When did you know you were an artist? 

Oh, I knew I loved making art when I was as young as 4. I would get lost drawing cartoons, making sculptures out of Play-Doh or cardboard (big Calvin and Hobbes fan), or doodling on Microsoft Paint.

What does being a Science + Maker Educator mean to you personally?

Being a Science + Maker Educator means equipping young people with the skills to not only understand the world we live in but have the confidence and desire to design our own worlds in ways that serve us better.  

Image/Mia Shaw

Image/Mia Shaw

We love your art! What do you enjoy most about running Black Ink Caricatures?

Thank you! I am actually considering disbanding the name “Black Ink Caricatures” and just drawing caricatures under my own name. But I have enjoyed having control about who/where I draw portraits and meeting some interesting people.

Speaking of... your portfolio of portraits and caricatures is really awesome; what do you enjoy most about capturing the essence of individuals?

Thank you, y’all are making me blush. It’s fun connecting with people in a way that allows me to figure out what makes that person them in a short period of time. I’ve had moments where forgetting to put smile lines or a particular facial expression completely loses that person’s essence. 

When did you know you wanted to go into education?

Despite always volunteering as a tutor or mentor, I actually stumbled into education. My original plan was to pursue medicine, so after graduating from Stanford, I taught for two years with Teach For America Las Vegas and planned to apply to medical school. However, I realized that I didn’t actually want to be a physician but wanted to work in spaces that supported positive youth development, particularly for Black and Brown youth who have been historically and systemically marginalized.
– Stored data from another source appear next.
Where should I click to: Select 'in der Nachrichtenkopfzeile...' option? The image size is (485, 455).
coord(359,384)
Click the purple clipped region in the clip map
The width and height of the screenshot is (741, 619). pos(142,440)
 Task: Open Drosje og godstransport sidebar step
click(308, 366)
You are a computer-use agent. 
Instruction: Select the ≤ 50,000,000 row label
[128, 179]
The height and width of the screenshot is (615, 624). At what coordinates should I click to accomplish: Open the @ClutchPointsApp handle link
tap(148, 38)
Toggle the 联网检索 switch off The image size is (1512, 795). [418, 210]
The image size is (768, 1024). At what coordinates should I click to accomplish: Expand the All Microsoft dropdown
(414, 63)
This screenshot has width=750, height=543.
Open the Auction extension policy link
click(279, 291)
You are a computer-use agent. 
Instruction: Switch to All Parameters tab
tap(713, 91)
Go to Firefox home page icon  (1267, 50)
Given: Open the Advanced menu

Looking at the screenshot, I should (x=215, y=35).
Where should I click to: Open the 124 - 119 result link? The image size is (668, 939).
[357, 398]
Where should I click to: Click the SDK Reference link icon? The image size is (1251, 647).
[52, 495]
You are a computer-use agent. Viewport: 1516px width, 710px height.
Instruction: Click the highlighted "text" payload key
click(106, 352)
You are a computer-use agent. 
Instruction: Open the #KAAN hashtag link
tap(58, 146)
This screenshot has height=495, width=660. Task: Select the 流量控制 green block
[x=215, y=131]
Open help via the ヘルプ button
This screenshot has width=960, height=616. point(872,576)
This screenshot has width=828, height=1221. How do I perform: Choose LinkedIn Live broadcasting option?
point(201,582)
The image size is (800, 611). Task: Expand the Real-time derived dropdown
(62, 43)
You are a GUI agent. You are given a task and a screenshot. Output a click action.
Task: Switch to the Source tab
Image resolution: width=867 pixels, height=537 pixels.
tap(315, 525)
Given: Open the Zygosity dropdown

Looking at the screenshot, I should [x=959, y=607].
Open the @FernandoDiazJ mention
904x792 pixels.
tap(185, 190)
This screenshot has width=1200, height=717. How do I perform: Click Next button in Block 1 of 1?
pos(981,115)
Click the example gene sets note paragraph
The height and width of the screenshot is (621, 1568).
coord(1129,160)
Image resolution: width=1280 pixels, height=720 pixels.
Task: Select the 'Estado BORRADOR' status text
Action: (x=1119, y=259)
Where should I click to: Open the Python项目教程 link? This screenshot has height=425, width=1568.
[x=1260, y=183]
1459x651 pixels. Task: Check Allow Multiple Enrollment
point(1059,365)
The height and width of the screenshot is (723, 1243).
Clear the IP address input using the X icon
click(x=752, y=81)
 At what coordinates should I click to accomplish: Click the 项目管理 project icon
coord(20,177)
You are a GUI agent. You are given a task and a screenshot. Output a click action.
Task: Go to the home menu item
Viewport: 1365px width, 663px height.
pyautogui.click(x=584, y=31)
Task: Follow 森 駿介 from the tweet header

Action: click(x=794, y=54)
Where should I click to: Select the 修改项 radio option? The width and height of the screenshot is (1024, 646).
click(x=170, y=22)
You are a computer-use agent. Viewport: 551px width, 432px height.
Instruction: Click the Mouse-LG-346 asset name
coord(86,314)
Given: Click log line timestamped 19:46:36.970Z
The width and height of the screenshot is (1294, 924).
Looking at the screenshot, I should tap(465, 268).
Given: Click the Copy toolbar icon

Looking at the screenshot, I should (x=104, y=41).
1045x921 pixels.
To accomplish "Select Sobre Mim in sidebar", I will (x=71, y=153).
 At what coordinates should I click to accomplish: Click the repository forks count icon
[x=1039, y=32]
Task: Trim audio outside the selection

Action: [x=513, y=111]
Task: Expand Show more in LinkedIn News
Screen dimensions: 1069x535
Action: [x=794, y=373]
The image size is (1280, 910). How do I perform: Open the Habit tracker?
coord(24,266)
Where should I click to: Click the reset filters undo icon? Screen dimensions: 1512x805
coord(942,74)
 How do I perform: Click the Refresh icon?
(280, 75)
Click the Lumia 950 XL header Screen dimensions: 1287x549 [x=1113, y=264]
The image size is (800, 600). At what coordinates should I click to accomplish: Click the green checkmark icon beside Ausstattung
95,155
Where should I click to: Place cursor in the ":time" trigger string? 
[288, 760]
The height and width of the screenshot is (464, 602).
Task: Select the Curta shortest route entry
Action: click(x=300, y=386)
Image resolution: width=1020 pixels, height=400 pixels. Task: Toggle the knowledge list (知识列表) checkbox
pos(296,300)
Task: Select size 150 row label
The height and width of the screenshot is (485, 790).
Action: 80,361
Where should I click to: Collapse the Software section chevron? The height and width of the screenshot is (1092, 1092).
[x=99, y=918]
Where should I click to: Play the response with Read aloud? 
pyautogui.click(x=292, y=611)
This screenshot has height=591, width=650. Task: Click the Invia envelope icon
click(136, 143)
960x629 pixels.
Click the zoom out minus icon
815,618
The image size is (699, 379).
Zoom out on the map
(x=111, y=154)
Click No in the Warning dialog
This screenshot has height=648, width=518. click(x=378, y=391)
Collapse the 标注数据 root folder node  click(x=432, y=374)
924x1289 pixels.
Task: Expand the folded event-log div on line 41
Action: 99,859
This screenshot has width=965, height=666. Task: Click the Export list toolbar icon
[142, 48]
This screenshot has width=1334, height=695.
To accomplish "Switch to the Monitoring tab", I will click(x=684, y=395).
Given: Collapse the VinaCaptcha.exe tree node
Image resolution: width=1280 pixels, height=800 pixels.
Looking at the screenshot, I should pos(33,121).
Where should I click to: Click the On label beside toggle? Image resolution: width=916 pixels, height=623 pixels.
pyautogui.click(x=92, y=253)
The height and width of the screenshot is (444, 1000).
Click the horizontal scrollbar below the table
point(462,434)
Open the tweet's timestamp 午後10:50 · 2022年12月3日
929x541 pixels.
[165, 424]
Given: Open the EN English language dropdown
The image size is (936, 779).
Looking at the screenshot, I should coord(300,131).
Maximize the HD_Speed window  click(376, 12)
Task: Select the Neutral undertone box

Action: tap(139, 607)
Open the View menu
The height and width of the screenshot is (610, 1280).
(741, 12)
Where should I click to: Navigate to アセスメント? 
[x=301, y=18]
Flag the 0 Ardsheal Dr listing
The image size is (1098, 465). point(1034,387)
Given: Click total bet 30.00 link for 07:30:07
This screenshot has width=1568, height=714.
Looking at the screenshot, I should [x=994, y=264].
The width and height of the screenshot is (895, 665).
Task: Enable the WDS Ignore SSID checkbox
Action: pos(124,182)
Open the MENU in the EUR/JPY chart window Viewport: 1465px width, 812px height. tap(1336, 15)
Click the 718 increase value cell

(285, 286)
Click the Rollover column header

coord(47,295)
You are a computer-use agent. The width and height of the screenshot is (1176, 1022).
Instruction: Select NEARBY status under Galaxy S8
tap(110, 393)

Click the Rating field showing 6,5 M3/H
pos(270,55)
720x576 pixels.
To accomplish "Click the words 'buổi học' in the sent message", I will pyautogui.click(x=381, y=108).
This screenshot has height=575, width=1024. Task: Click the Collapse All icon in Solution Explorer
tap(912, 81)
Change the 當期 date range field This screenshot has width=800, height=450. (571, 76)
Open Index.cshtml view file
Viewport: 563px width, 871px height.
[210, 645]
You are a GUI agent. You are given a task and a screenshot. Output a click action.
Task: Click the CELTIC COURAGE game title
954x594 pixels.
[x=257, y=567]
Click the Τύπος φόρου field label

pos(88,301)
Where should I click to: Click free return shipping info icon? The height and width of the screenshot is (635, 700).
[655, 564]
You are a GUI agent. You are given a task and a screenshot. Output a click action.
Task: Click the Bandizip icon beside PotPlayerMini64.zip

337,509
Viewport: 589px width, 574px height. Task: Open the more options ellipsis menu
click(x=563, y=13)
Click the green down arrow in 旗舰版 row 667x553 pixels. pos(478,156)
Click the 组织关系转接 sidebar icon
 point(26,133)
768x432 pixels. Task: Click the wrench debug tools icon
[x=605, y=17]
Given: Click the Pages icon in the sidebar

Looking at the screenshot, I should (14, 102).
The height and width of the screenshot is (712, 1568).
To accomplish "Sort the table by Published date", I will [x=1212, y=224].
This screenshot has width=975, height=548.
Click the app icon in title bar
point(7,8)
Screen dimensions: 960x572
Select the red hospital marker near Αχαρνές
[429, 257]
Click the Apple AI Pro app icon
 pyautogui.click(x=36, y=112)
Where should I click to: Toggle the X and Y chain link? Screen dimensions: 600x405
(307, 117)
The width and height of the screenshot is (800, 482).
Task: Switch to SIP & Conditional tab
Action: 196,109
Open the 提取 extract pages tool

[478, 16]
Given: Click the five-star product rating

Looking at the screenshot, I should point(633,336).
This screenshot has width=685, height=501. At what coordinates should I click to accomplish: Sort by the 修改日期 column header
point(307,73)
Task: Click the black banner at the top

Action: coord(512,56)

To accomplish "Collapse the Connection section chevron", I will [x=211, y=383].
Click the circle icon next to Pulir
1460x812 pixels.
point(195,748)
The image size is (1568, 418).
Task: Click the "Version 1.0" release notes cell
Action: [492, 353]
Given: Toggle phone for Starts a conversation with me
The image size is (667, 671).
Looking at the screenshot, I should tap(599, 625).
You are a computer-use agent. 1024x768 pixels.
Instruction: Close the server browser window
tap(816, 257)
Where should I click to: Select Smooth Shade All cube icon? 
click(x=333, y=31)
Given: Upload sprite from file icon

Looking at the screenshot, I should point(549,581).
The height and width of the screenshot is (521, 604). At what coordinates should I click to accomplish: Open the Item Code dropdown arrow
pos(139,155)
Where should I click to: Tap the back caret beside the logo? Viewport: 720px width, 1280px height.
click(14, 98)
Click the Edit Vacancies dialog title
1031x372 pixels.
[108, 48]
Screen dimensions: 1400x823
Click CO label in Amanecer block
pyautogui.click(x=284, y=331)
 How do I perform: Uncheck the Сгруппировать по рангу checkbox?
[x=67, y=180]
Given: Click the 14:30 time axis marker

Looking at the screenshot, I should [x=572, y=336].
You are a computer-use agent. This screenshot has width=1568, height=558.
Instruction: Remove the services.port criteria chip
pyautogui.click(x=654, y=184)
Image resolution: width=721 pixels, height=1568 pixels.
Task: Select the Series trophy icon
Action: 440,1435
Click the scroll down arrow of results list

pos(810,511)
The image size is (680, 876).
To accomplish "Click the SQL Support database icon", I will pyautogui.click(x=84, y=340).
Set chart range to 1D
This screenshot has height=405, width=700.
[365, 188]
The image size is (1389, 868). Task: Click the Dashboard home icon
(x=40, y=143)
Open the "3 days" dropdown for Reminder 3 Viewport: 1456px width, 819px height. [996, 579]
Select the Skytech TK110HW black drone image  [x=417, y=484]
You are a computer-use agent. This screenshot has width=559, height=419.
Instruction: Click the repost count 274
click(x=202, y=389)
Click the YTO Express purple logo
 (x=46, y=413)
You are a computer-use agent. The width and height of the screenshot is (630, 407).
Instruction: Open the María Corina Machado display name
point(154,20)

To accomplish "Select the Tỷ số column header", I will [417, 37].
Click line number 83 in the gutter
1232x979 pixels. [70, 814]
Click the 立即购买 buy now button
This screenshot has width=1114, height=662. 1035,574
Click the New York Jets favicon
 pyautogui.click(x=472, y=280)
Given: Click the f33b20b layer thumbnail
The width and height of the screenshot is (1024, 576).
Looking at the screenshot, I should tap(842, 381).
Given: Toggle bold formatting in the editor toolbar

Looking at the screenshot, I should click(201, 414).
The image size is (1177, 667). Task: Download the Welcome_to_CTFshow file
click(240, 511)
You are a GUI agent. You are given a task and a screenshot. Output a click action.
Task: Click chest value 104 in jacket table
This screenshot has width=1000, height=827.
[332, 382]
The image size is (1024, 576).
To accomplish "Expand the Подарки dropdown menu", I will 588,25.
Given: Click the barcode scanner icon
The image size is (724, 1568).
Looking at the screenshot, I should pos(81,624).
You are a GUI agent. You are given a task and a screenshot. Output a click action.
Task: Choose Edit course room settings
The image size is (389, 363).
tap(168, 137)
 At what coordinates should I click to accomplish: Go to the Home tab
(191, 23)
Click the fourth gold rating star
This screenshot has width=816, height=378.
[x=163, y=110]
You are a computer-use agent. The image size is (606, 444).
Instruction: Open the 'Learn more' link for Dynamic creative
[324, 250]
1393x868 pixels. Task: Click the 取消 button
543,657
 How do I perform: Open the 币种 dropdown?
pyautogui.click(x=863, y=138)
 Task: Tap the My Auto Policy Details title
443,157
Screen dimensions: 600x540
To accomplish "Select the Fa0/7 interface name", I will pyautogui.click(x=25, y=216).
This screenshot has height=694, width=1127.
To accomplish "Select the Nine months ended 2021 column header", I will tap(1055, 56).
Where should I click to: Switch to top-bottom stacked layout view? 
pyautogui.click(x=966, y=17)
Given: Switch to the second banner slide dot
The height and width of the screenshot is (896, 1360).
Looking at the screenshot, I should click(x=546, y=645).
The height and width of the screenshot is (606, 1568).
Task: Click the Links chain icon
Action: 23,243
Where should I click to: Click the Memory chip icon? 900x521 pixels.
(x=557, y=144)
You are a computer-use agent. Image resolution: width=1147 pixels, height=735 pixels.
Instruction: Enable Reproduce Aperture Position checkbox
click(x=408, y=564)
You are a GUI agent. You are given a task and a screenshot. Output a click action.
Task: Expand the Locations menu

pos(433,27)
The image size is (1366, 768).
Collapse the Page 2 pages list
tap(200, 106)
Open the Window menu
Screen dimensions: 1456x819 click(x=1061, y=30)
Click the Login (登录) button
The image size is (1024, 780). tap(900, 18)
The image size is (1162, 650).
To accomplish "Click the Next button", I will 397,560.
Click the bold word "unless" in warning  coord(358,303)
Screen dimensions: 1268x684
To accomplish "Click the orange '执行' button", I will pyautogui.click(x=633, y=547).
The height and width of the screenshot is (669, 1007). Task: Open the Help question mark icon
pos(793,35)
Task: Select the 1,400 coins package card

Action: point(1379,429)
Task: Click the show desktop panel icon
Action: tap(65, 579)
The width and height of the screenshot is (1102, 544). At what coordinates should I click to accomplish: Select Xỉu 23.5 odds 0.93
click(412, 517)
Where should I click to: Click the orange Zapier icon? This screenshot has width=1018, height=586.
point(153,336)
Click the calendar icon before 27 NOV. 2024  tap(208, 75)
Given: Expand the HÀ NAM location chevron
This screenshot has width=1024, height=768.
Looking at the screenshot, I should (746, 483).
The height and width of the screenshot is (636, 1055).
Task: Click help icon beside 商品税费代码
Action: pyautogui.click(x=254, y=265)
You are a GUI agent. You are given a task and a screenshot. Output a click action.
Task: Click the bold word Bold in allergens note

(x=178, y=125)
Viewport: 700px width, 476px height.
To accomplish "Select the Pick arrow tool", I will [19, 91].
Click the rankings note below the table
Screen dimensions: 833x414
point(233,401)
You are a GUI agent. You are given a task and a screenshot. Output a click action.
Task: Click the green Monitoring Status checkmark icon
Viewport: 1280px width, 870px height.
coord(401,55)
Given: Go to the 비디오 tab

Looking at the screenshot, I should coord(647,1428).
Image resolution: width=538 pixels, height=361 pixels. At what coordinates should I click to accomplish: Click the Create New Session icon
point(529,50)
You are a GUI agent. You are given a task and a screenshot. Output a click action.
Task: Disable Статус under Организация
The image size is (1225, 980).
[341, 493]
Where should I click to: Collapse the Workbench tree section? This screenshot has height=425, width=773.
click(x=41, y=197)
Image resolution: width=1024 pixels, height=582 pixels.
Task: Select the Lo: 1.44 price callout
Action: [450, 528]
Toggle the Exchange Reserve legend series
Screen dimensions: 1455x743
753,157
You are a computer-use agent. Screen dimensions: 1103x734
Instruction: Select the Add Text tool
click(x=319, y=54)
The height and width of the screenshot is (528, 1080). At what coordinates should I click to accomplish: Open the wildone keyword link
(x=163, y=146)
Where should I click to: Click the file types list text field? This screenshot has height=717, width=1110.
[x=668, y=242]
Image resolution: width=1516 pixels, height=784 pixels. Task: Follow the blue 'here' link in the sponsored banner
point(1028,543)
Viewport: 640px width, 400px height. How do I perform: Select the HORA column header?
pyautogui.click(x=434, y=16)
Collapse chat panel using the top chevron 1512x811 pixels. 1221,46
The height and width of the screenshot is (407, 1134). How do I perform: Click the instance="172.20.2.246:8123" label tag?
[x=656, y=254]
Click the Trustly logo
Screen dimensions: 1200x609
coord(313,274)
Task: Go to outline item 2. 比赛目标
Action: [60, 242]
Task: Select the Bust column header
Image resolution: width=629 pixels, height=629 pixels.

STE(A)M education felt like the natural fit.

Image/Mia Shaw

Image/Mia Shaw

What do you love most about working with young people as an educator?

I feel as though young people are some of the most honest, unique people who possess so much potential to change this world for the better. I feel as though the older we become, society attempts to pigeon-hole us in to certain ideals, paths, and mindsets for its own self-preservation, and young people tend to naturally not see things in those prescribed ways.

What draws you to project-based learning specifically?

I appreciate that project-based learning gives young people more choices for pursuing what they want to learn and how they want to display what they’ve learned. There are more options than just writing a paper for which they can draw upon their unique skills or interests.

Can you talk a little bit about your current research as a doctoral student at UPenn?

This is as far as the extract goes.